2. Verfahren vor dem Gerichtshof der Europäischen Union (EuGH)
Dem nationalen Gericht stellte sich die Frage, ob die EU-Richtlinie 2000/78/EG zur Festlegung eines allgemeinen Rahmens für die Verwirklichung der Gleichbehandlung in Beschäftigung und Beruf auch auf den vorliegenden Sachverhalt anwendbar sei. Das Gericht rief den EuGH an, damit dieser über die Auslegung der relevanten Vorschriften der Richtlinie 2000/78/EG entscheidet. Vor allem ging es um die Frage, ob das Verbot der Diskriminierung wegen einer Behinderung nur diejenigen Menschen vor Diskriminierung und Belästigungen schützt, die selbst eine Behinderung haben.
3. Entscheidung des EuGH
Der EuGH entschied, dass nicht nur Personen mit einer Behinderung, sondern auch Personen, die mit Menschen mit einer Behinderung verwandt sind und sie pflegen, von dem Diskriminierungsverbot im Sinne der Richtlinie 2000/78/EG geschützt sind. Der Gerichtshof erklärte, der Zweck der Richtlinie sei, in Beschäftigung und Beruf jede Form der Diskriminierung aus Gründen einer Behinderung zu bekämpfen. Das Prinzip gelte also nicht für eine bestimmte Kategorie von Personen, sondern in Bezug auf die in ihrem Art. 1 genannten Gründe. Die Ziele und die praktische Wirksamkeit der Richtlinie würden gefährdet, wenn ein Arbeitnehmer oder eine Arbeitnehmerin in der Situation von S. C., auch wenn er oder sie selbst nicht behindert sei, sich nicht auf das Verbot der unmittelbaren Diskriminierung in Art. 2 Abs. 2 Buchstabe a dieser Richtlinie berufen könne, wenn nachgewiesen werde, dass er oder sie wegen der Behinderung des eigenen Kindes in einer vergleichbaren Situation eine weniger günstige Behandlung erfahren hat, als ein anderer Arbeitnehmer erfährt, erfahren hat oder erfahren würde. Folglich verstoße eine Diskriminierung im Zusammenhang mit der Behinderung des eigenen Kindes gegen das Verbot der unmittelbaren Diskriminierung in Art. 2 Abs. 2 Buchstabe a der Richtlinie 2000/78/EG.

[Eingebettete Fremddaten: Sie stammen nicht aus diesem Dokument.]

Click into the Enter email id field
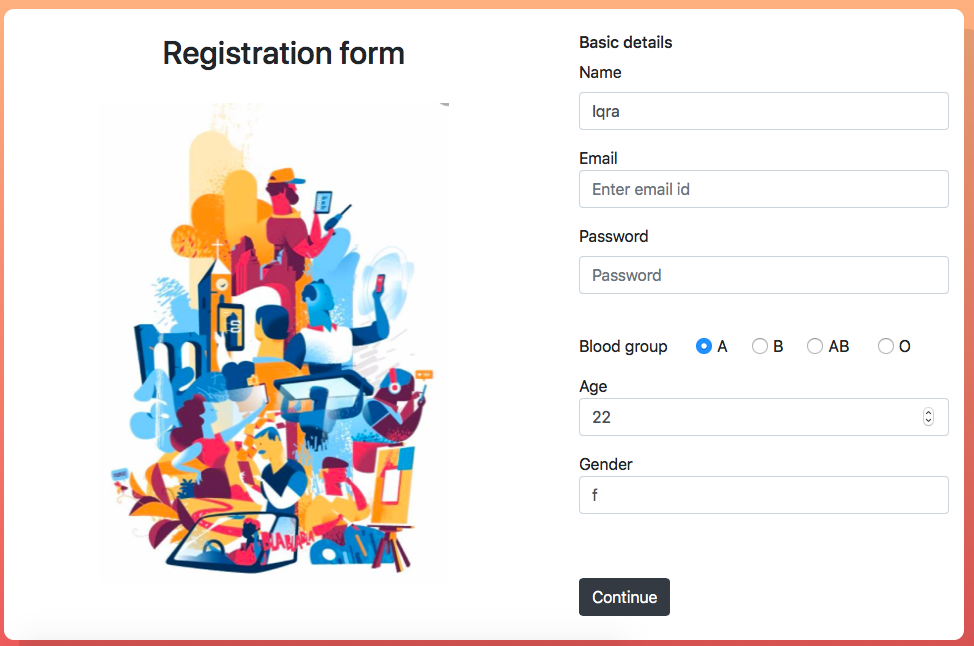 click(x=763, y=189)
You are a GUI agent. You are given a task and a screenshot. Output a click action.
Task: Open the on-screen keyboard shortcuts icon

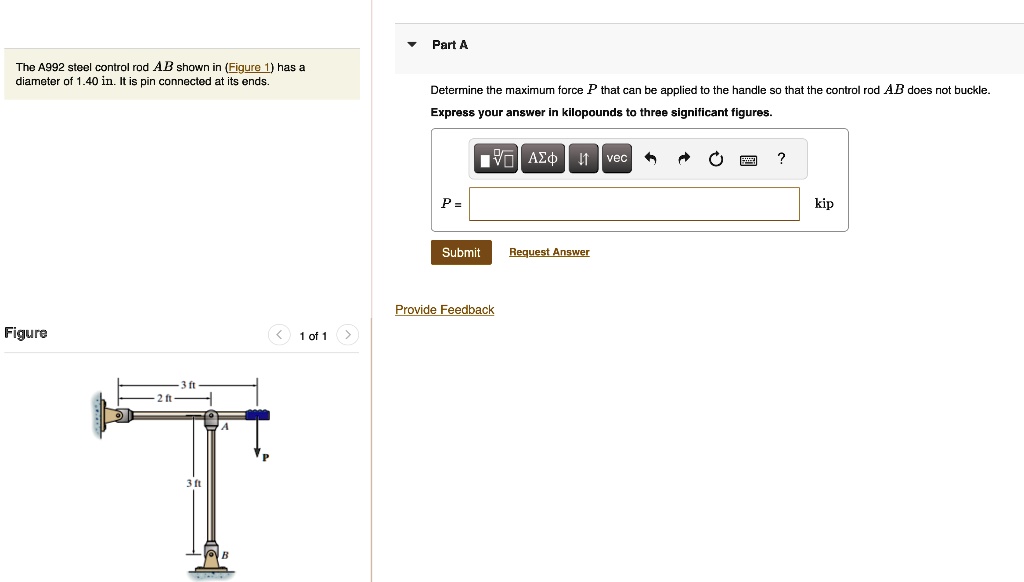(748, 158)
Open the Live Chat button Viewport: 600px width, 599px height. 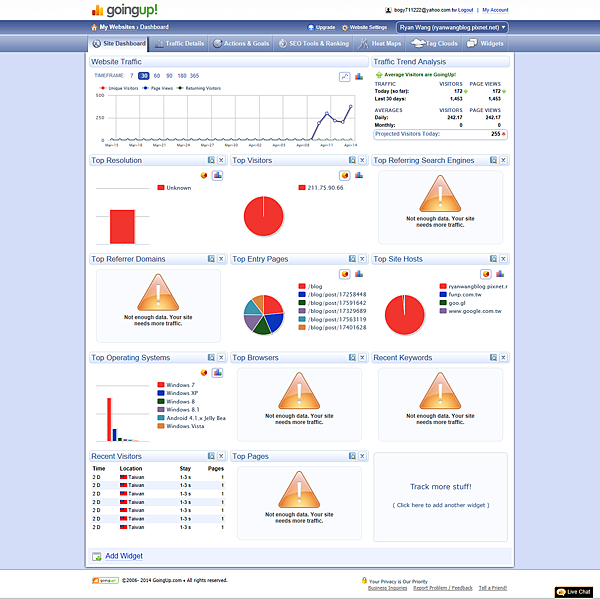[x=574, y=592]
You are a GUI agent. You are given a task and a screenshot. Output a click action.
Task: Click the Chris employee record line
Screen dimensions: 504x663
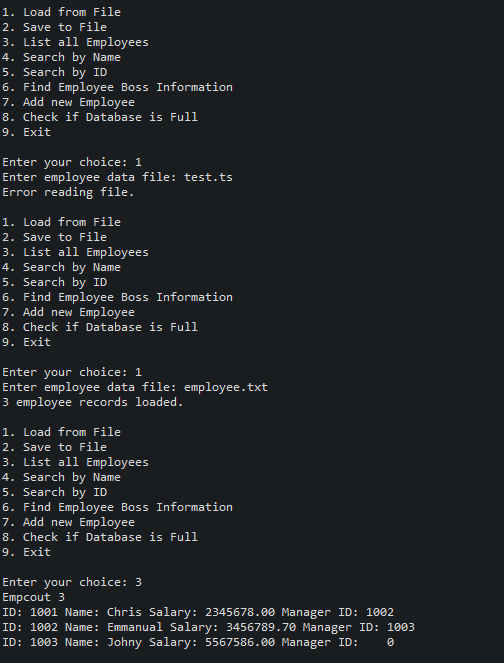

Mit den gleichen Argumenten bestätigte der EuGH, dass dies für Belästigungen im Sinne des Art. 2 Abs. 3 der Richtlinie 2000/78/EG gleichermaßen gelte.
4. Bedeutung der Entscheidung
Dieses wegweisende Urteil stärkt primär die Rechte der Angehörigen von Personen mit Behinderungen. Mittelbar wird damit ebenfalls zur Förderung der Rechte der behinderten Personen selbst beigetragen. Die anderthalb Jahre später verabschiedete UN-Behindertenrechtskonvention (UN-BRK) geht von der gleichen Überzeugung aus, nämlich dass die Familie als „natürliche Kernzelle der Gesellschaft“ einen Schutz und Unterstützung erhalten soll, „um es den Familien zu ermöglichen, zum vollen und gleichberechtigten Genuss der Menschen mit Behinderungen beizutragen“ (10. Erwägungsgrund der Präambel zur UN-BRK). Außerdem liefert die UN-BRK in ihrem Art. 23 zusätzliches Material zur Unterfütterung der Argumentation des EuGH, da – wie der EuGH in seiner jüngeren Rechtsprechung ausdrücklich bestätigt hat (vgl. EuGH, Urteil vom 11. April 2013, Rechtssache C 335/11 und C 337/11, „HK Danmark gegen Dansk almesnnyttigt Boligselskab“) - auch die EU-Richtlinie 2000/78/EG im Lichte der UN-BRK ausgelegt werden muss.